Work to complete :: An exact reproduction of the records is required, with all images left out.

*** Data listing Section Begins ***

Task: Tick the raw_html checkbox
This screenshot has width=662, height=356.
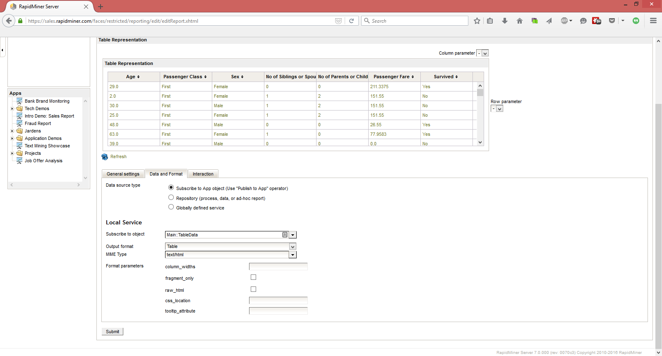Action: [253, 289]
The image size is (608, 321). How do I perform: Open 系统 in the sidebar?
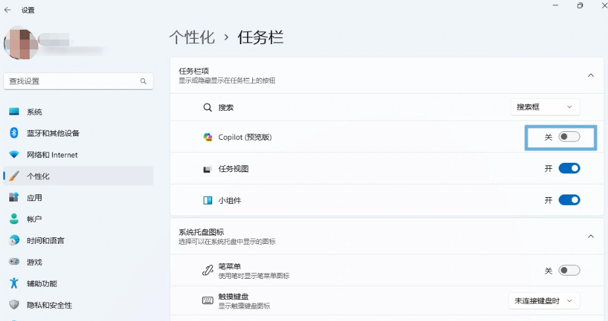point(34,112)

*** Data listing Section Ends ***

Solution to this task ::
Task: Tick the raw_html checkbox
This screenshot has width=662, height=356.
Action: [253, 289]
The image size is (608, 321). How do I perform: Open 系统 in the sidebar?
point(34,112)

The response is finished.